In the listing below, find each line holding "will" and copy it.
Top of RECORDS SHOWN
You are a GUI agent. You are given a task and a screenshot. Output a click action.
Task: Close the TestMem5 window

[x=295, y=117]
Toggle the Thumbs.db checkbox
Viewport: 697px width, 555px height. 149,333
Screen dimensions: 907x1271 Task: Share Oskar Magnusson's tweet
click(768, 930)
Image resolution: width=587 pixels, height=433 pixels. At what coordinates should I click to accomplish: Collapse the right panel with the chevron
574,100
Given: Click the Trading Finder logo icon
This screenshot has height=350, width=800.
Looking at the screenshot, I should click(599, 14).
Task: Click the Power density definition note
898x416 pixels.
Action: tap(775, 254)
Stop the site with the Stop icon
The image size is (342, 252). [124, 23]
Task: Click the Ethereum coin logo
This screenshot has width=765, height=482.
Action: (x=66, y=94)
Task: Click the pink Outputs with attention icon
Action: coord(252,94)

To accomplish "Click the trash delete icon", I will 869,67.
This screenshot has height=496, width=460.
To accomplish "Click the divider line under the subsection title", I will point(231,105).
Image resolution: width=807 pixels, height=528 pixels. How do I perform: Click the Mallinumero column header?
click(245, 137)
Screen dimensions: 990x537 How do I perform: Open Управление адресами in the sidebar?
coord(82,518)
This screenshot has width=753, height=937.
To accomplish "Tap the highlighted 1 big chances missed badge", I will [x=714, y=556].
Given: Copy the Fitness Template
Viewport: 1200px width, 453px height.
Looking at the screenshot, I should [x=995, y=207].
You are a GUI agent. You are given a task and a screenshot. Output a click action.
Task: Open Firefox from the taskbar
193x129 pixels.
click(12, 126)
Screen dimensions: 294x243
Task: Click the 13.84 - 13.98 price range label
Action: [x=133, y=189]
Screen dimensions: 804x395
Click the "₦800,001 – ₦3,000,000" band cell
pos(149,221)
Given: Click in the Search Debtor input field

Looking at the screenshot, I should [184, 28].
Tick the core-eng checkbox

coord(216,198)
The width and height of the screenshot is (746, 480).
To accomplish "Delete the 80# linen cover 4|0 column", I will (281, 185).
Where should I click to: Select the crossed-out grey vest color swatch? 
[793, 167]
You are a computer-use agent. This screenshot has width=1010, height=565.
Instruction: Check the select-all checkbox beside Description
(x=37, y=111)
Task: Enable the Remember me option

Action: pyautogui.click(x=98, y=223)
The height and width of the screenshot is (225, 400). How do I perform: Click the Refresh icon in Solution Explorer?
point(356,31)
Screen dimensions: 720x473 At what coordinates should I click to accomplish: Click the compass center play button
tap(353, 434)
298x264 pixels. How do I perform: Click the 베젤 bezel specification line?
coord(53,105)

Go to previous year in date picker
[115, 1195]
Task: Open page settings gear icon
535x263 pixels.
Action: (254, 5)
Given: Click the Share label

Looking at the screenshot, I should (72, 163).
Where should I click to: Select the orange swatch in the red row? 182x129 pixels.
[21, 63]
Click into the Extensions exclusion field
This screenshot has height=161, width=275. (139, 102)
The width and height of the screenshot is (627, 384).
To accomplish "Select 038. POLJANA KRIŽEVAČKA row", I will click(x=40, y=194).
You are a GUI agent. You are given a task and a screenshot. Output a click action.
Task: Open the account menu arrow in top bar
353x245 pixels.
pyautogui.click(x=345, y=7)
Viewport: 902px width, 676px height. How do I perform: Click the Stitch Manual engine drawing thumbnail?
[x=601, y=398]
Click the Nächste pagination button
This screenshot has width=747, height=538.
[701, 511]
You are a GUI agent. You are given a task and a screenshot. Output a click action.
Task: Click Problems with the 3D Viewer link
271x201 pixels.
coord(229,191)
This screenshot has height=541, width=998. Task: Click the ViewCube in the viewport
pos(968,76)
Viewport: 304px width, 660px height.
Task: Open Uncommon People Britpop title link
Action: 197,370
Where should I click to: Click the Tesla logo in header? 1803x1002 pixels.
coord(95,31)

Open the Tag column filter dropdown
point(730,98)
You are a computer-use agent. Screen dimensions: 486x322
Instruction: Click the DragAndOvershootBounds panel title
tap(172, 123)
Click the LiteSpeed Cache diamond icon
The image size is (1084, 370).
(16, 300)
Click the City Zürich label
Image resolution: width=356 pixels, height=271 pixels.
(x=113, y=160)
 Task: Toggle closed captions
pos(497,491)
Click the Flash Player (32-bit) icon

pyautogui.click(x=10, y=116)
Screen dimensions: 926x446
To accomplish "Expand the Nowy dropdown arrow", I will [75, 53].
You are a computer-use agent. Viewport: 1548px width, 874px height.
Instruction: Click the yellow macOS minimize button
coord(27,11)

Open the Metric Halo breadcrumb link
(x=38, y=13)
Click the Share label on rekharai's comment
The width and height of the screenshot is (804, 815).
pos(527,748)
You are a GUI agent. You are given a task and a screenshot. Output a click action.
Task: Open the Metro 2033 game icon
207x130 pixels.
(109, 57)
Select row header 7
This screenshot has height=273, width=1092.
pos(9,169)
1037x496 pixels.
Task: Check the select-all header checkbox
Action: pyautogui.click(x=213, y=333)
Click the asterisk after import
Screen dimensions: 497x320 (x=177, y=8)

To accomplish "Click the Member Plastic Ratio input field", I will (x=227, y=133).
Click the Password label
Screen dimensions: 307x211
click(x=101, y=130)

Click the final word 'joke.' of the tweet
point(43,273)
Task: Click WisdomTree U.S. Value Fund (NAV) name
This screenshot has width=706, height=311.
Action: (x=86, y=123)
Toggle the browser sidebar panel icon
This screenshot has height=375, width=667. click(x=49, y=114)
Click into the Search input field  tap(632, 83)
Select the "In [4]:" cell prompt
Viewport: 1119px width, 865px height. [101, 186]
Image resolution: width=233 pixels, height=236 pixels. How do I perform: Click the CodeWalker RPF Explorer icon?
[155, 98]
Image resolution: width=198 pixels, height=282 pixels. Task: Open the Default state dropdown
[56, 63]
Bottom of RECORDS SHOWN
=== ANSWER BOX ===
To accomplish "Click the trash delete icon", I will 869,67.
To accomplish "Click the divider line under the subsection title", I will point(231,105).
To accomplish "Tap the highlighted 1 big chances missed badge", I will [x=714, y=556].
To accomplish "Delete the 80# linen cover 4|0 column", I will (281, 185).
To accomplish "Select 038. POLJANA KRIŽEVAČKA row", I will click(x=40, y=194).
To accomplish "Expand the Nowy dropdown arrow", I will [75, 53].
To accomplish "Click the Member Plastic Ratio input field", I will (x=227, y=133).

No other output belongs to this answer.